A never-before-seen blast of energy has been detected in outer space, leaving astronomers scrambling to find an explanation.
The cosmic blast was recorded by scientists at NASA's Chandra X-ray Observatory, and occurred more than 130 million light-years away from Earth, in the same part of space where a collision between two neutron stars caused a massive burst of energy recorded some three-and-a-half years ago.
'There's something else happening now,' Ed Berger, a Harvard professor who was part of the team that detected the new blast, told Mashable, with the energy generated compared to a sonic boom in its intensity.
Astronomers have been working hard to try and put a reason behind this interesting new discovery, and in new research published in the journal Astronomical Letters, a team from the Department of Physics and Astronomy at Northwestern University has suggested two explanations.
Incredibly, neither of the explanations has ever been observed before, meaning whatever it is is likely to be a completely new phenomenon for astronomers to study.
According to the study's lead author, PhD student Aprajita Hajela, one of the possibilities is that the burst is what's called a 'kilonova glow' - that is, the afterglow of the explosion that is caused when two neutron stars collide (known as a kilonova explosion).

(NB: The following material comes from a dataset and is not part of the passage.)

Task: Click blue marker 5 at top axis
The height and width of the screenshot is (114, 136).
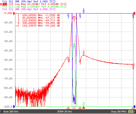Action: [x=84, y=11]

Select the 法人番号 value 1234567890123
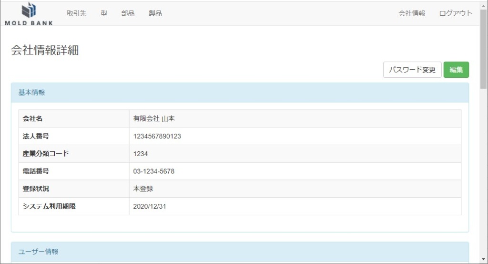(x=157, y=137)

This afterglow is caused by shockwaves from the explosion which heat up gases and stardust, and can be detected from millions of light years away.
According to Mashable, this 'kilonova glow' is currently the leading explanation for the burst, however scientists are also considering the possibility that it could be down to something we're more familiar with.
There's a chance that when the neutron stars collided, they caused a black hole to develop, with matter from the collision now falling into the hole.
As debris falls into the hole, it releases energy, which could be an alternative explanation for the blast.
Scientists are continuing to observe the energy blast, and efforts are ongoing to see if they can distinguish which of the two possible causes is actually responsible.
This is done by observing the type of radiation emitted by the blast - if it's primarily radio emissions, it's more likely to be a kilonova glow, whereas X-ray emissions are typically associated with black holes.